Walking around with a six-pack of beers with different labels and names may not sound like high-quality consumer research, but it’s actually better than most of what you find in professional research reports — all those graphs, charts, and complicated verbiage that companies pay big bucks for. I had personally talked to almost two hundred people over five nights of barhopping. I had heard the tone of their voices and picked up on their body language. When I added up the numbers, New World and Samuel Adams had roughly equal numbers of votes. But I sensed that those who liked Samuel Adams felt more passionately about their choice.
I headed home one weekend knowing I had to decide. All entrepreneurs experience moments like this: times when outside experts, as valuable as they are, can’t help you; times when you have to look inward and go with what feels right. Most of the really important business decisions come down to judgment. Your brain is no smarter than your gut — you need both. And I had educated my gut by talking to two hundred real human beings.

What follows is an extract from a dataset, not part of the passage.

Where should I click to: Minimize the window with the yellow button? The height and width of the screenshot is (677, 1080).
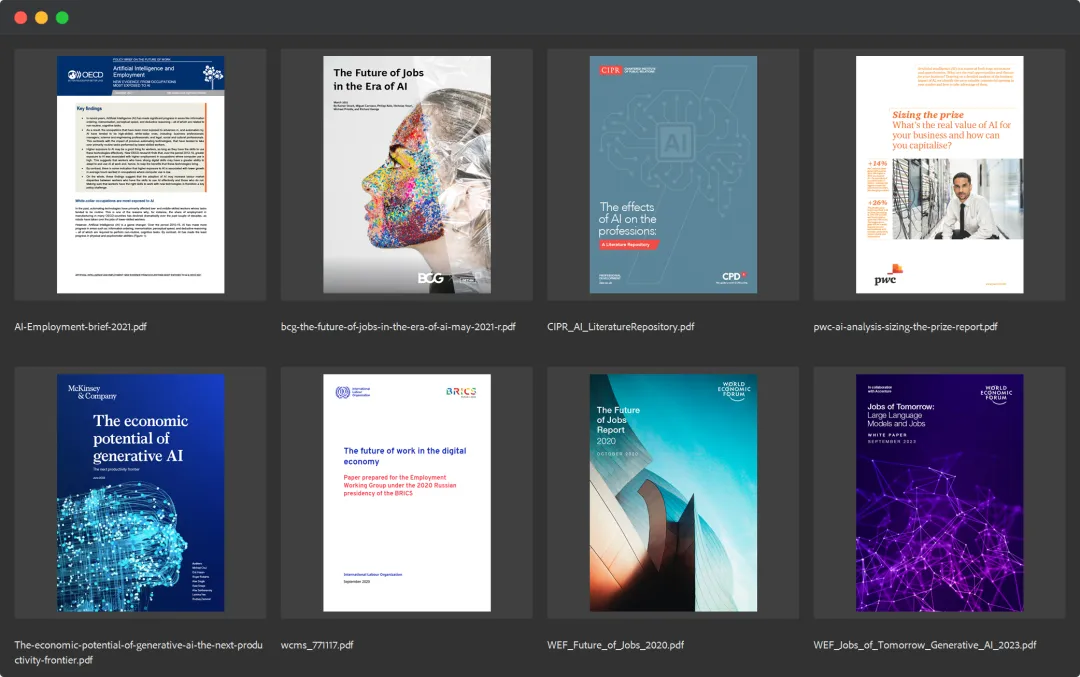click(41, 17)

I chose Samuel Adams, concluding that it was stronger and more deeply rooted in history than New World Lager. The New World label was prettier, but Samuel Adams Boston Lager suggested that I wanted to “throw the foreign beers out,” just as our Founding Fathers wanted to throw the Brits out. Plus, it felt better to go into a bar and ask for a Samuel Adams. It was as simple as that. I said at the time that Samuel Adams Boston Lager may or may not be a drop-dead name, but it was a good name, and a year from then, we would think of it as the drop-dead name. I look back at that decision now, and Samuel Adams does feel completely right.
I wonder where we would be today if we had gone with Sacred Cod.